BEGIN Exercise data

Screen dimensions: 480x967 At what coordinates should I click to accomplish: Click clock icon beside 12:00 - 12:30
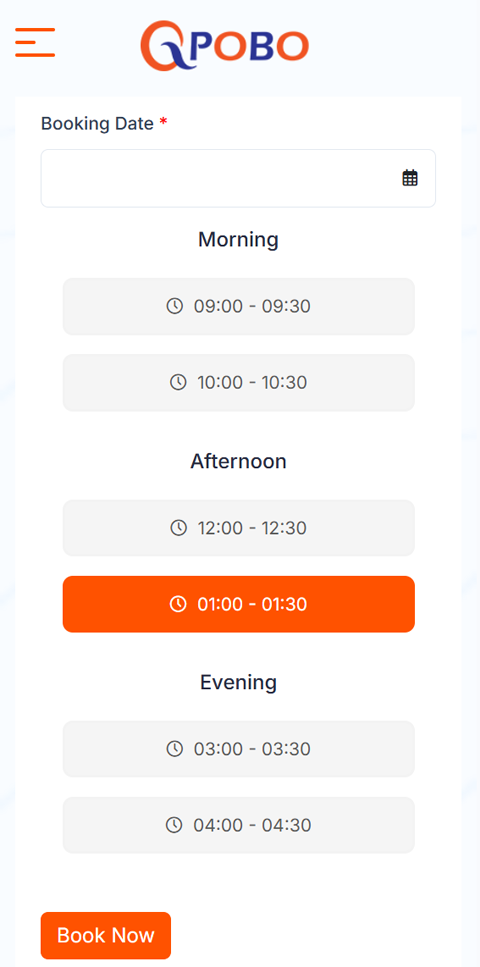[x=178, y=528]
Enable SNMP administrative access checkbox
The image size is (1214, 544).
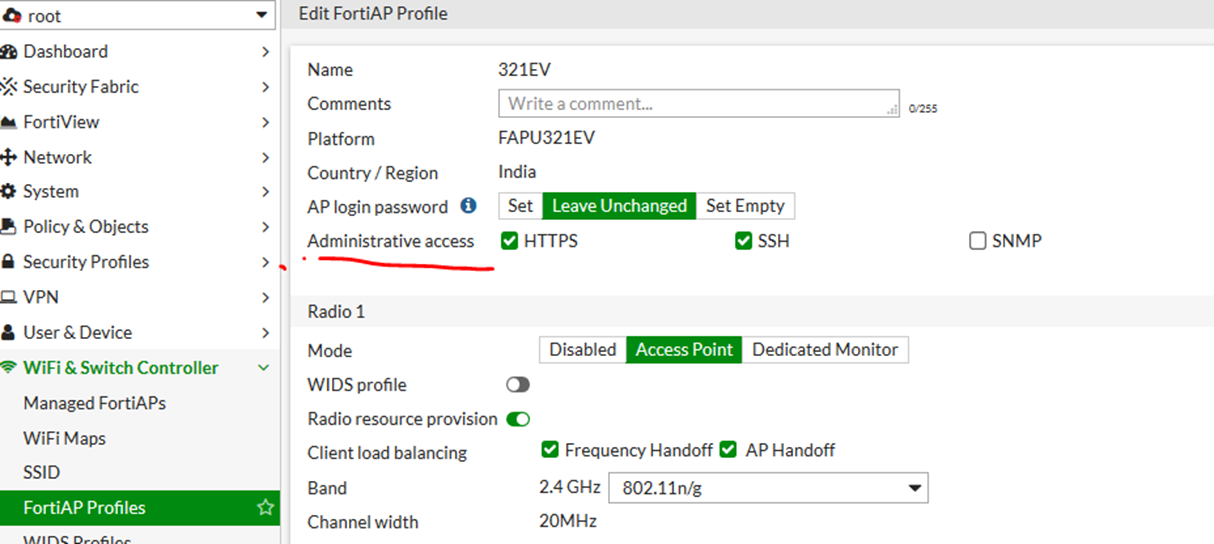pos(978,241)
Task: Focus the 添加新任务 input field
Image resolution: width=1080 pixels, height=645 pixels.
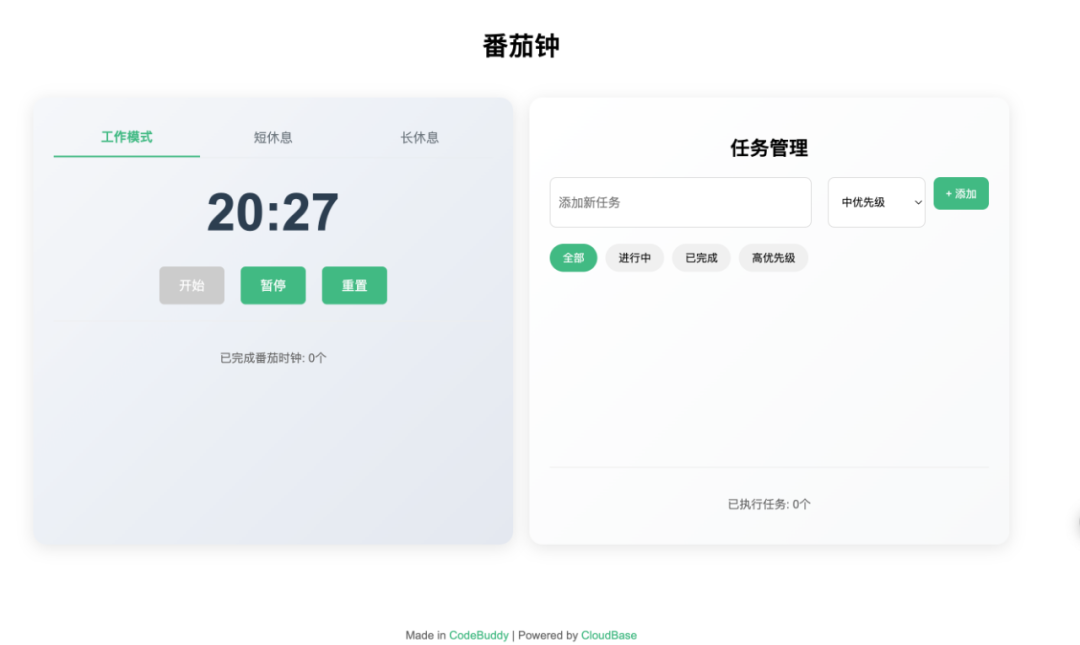Action: [x=681, y=203]
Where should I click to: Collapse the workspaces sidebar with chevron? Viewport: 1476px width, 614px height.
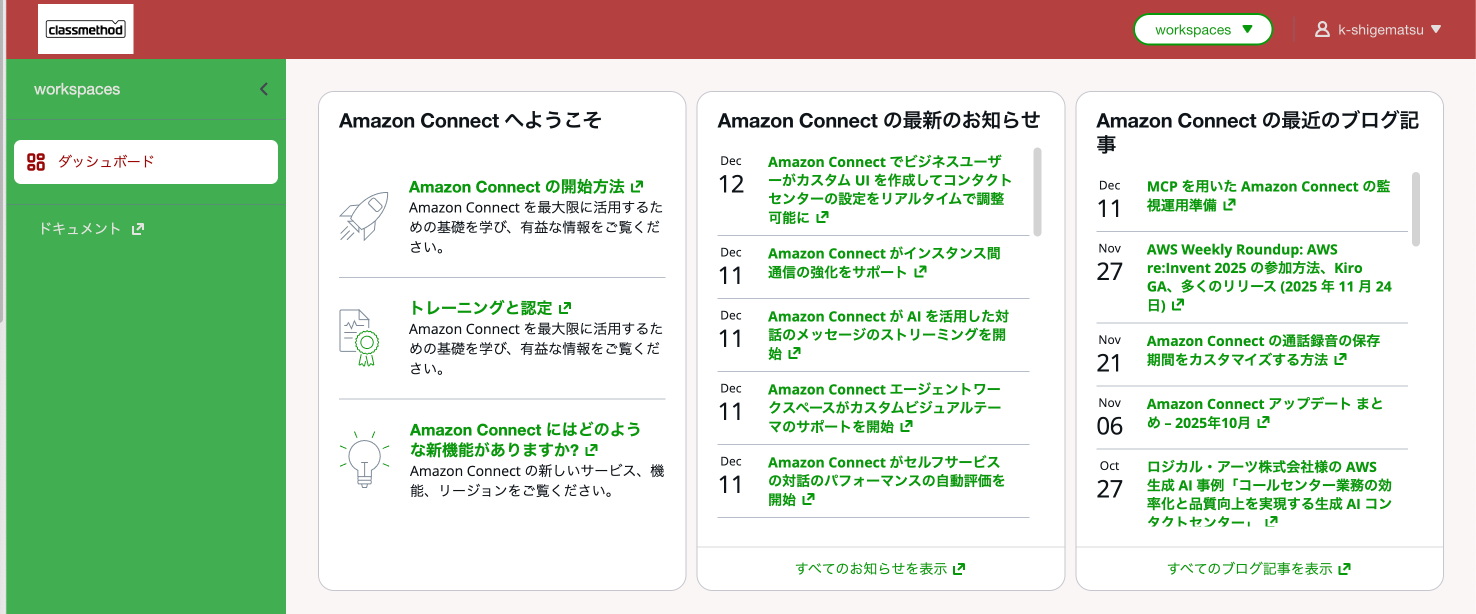tap(264, 89)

END Exercise data

### What you need to do:
Reprint all the data above verbatim, excluding pictures.

### Exercise answer:
Screen dimensions: 480x967 At what coordinates should I click to accomplish: Click clock icon beside 12:00 - 12:30
[x=178, y=528]
Enable SNMP administrative access checkbox
The image size is (1214, 544).
pos(978,241)
Task: Focus the 添加新任务 input field
Image resolution: width=1080 pixels, height=645 pixels.
Action: [x=681, y=203]
Where should I click to: Collapse the workspaces sidebar with chevron? Viewport: 1476px width, 614px height.
tap(264, 89)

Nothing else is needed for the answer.